A maioria foi formada com o voto da ministra Cármen Lúcia , a primeira a se manifestar na sessão desta quinta-feira. Apenas os ministros Marco Aurélio Mello e Celso de Mello votaram para impôr restrições à Receita.

Leia : Especialistas divergem sobre uso de dados sigilosos

Com base na liminar dada por Toffoli em julho, que dizia respeito a todas as investigações baseadas em informações compartilhadas pelos órgãos de controle, o ministro Gilmar Mendes deu outra decisão, em setembro, suspendendo especificamente os processos de Flávio Bolsonaro. Assim, com a derrubada da liminar do presidente do STF, a consequência natural é que a decisão de Gilmar também caia. Ainda há incerteza sobre como isso se dará. Uma possibilidade é que ocorra de forma automática. A outra é que seja necessário um despacho de Gilmar.

Alguns ministros disseram ser contra discutir o compartilhamento de dados do antigo Coaf nesse julgamento. Isso porque o processo dizia inicialmente respeito apenas à Receita. O Coaf foi incluído graças à decisão de Toffoli em resposta ao pedido de Flávio. No fim da sessão desta quinta-feira, o presidente do STF entendeu que os ministros que querem excluir o órgão ficaram vencidos. Assim, a tese vai incluir as regras para o compartilhamento de dados do Coaf. Se ficassem de fora, isso também significaria na prática a retomada de investigações baseadas em dados repassados pelo órgão

Ao longo do julgamento, os ministros Dias Toffoli e Gilmar Mendes, embora sem impedir o compartilhamento de dados detalhados do antigo Coaf, também fizeram algumas ressalvas à atuação do MP. Os outros ministros não chegaram a abordar isso, o que pode vir a ocorrer durante a discussão da tese. Assim, eventuais restrições — que poderão ter impacto em casos específicos, como o de Flávio — ainda poderão ser tema de debate no STF.

Por que o julgamento ainda está em aberto?

Porque os ministros ainda não votaram a tese. O recurso julgado nesta quinta-feira é do tipo que tem "repercussão geral". Ou seja, a decisão tomada deverá ser aplicada por juízes de todo o país em processos sobre o mesmo assunto. Nesses casos, o julgamento tem duas fases: a resolução do caso concreto (que originou o julgamento) e a tese que deverá ser aplicada aos outros casos semelhantes.

Nesta quinta-feira, os ministros votaram apenas sobre o caso concreto, ou seja: eles deferiram o recurso do Ministério Público Federal que defendia a legalidade do repasse de informações entre a Receita Federal e o MP. A tese, que é o que irá definir, por exemplo, se esse compartilhamento poderá ser ampliado ao Coaf, ainda não foi votada.

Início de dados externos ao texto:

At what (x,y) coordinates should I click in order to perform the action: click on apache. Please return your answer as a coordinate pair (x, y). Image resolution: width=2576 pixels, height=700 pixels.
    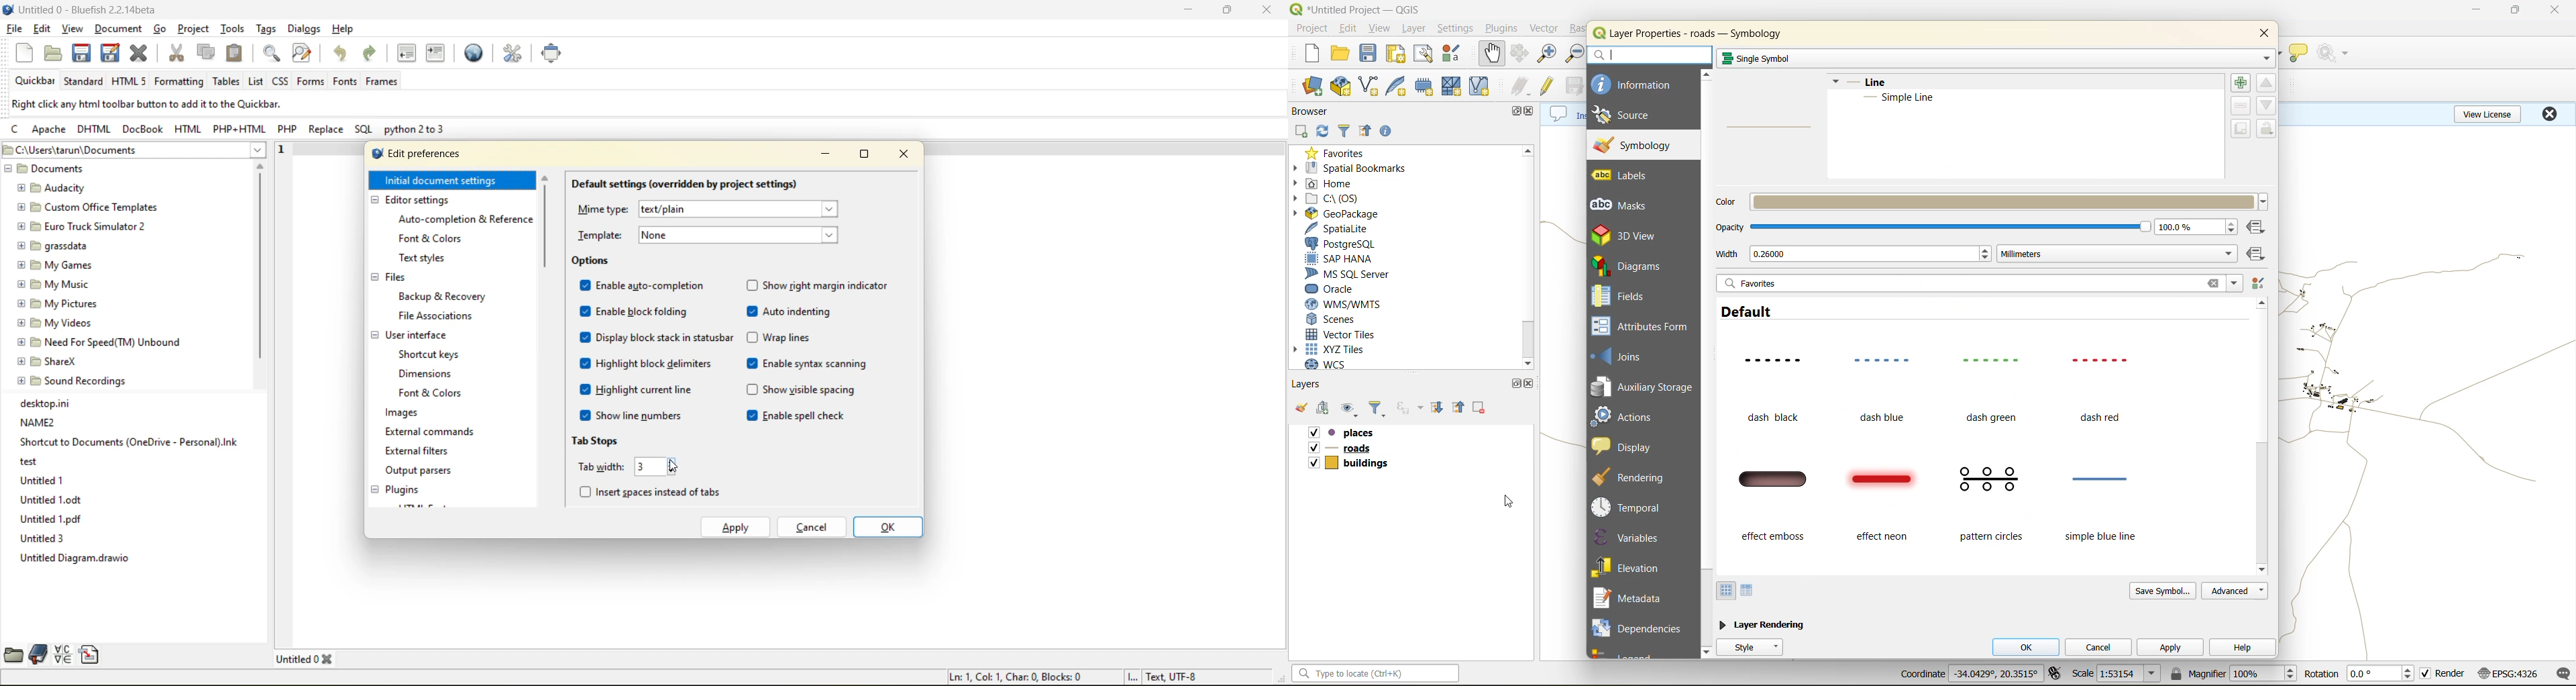
    Looking at the image, I should click on (48, 132).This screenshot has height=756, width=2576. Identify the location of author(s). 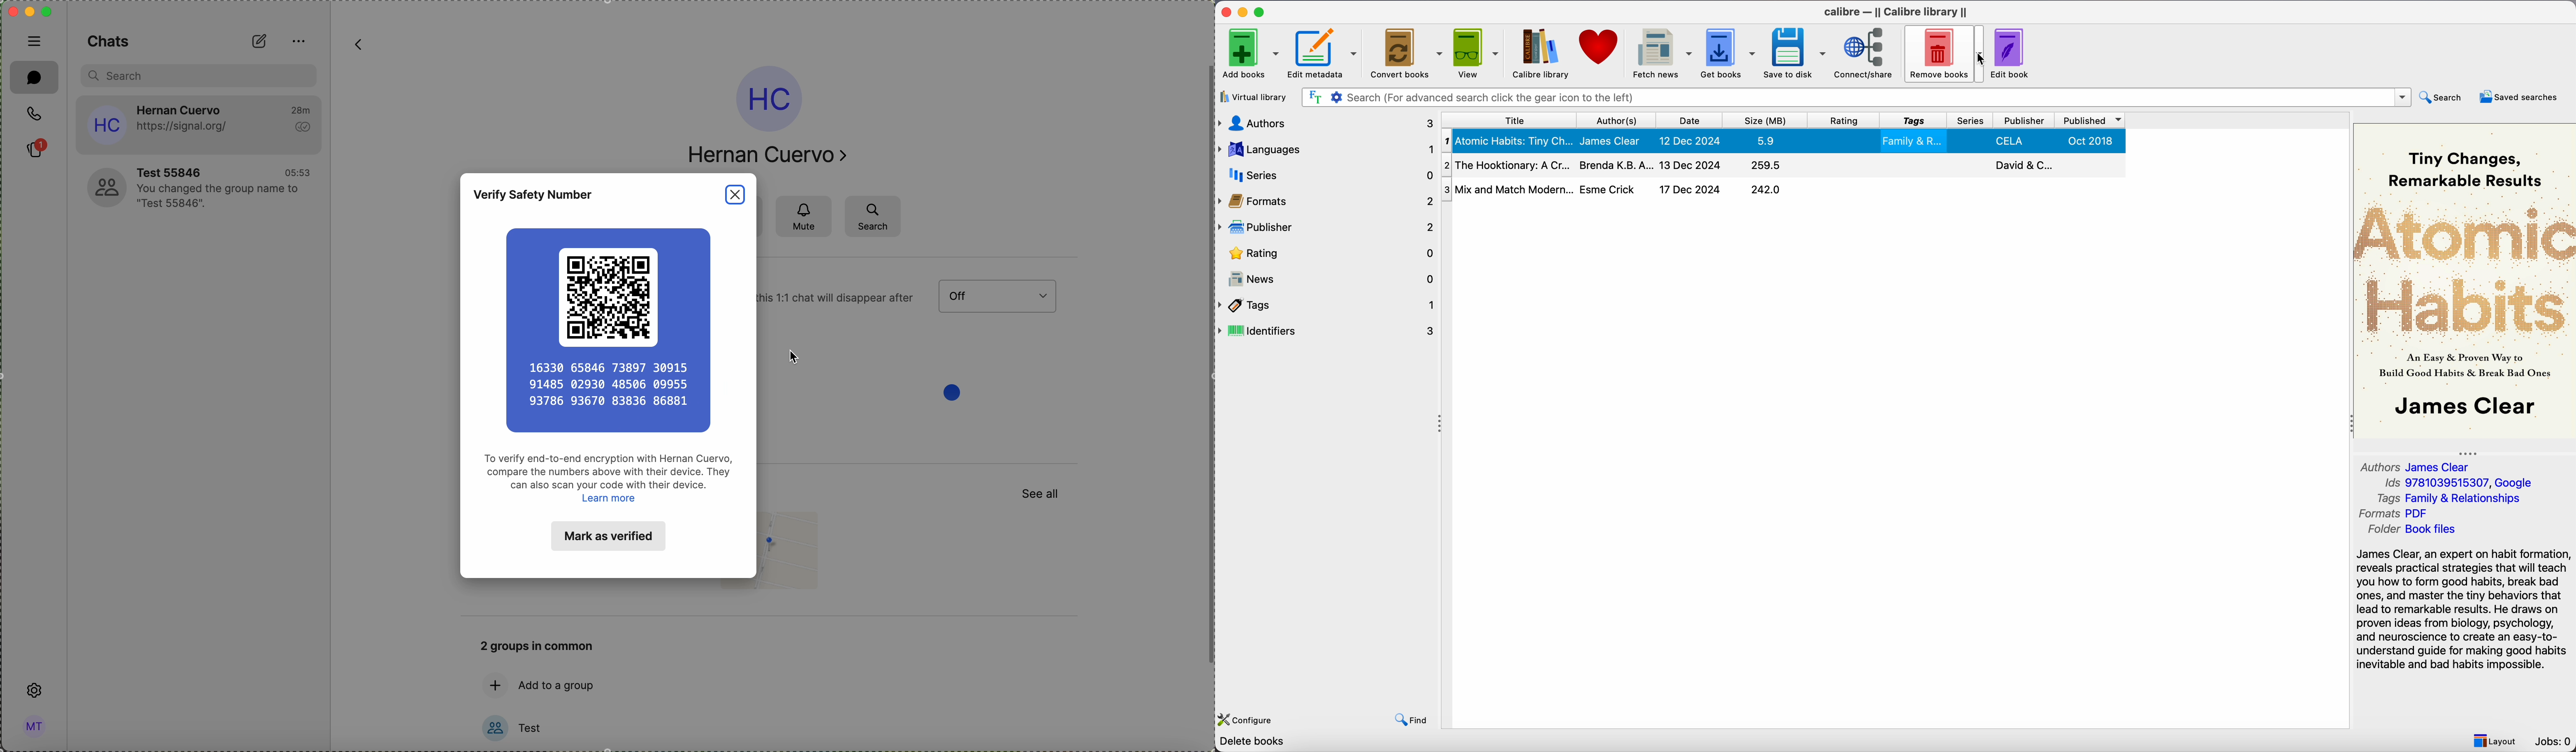
(1618, 119).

Só após a votação da tese é que será possível afirmar, com precisão, como poderá ser feito o compartilhamento de dados entre órgãos de controle como o Coaf e o MP.

O que acontece com Flávio Bolsonaro

Com a revogação da liminar de Toffoli, o caminho fica aberto para a retomada das investigações contra o senador Flávio Bolsonaro (sem partido-RJ), conduzidas pelo MP do Rio de Janeiro. Ele é alvo de uma investigação pela suposta prática de "rachadinha". O MP apura se servidores do seu gabinete quando ele era deputado estadual no Rio de Janeiro devolviam, ilegalmente, parte de seus salários.

O ex-assessor parlamentar de Flávio, Fabrício Queiroz, admitiu que recebia parte dos salários dos servidores para contratar mais pessoas no gabinete de Flávio. Queiroz, no entanto, diz que Flávio não tinha conhecimento da prática.  As investigações estavam travadas desde julho, quando Toffoli concedeu uma liminar a pedido da defesa do senador.

Veja como votou cada ministro:

Celso de Mello

Último a votar, o ministro Celso de Mello seguiu o posicionamento de Toffoli e Marco Aurélio, votando pela necessidade de decisão judical para o repasse de informações da Receita às autoridades. Ele ainda destacou que a atuação moderadora da Justiça impede que direitos individuais sejam violados e, por isso, defendeu que a quebra de sigilo seja feito só por meio de aval judicial.

Ainda em seu voto, o ministro afirmou que que a própria Constituição determina que a administração tributária deve respeitar os direitos dos contribuintes. Ele disse ainda os poderes dos agentes estatais não são absolutos.

Marco Aurélio

O ministro Marco Aurélio votou para negar o recurso que motivou a discussão sobre o compartilhamento de informações da Receita. Em voto breve, ele ressaltou a necessidade de haver decisão judicial para que o órgão repasse informações ao Ministério Público. Sendo assim, acompanhou o voto do relator do processo, Dias Toffoli.

Marco Aurélio inclusive citou um trecho da Constituição que diz ser " inviolável o sigilo da correspondência e das comunicações telegráficas, de dados e das comunicações telefônicas, salvo, no último caso, por ordem judicial, nas hipóteses e na forma que a lei estabelecer para fins de investigação criminal ou instrução processual penal".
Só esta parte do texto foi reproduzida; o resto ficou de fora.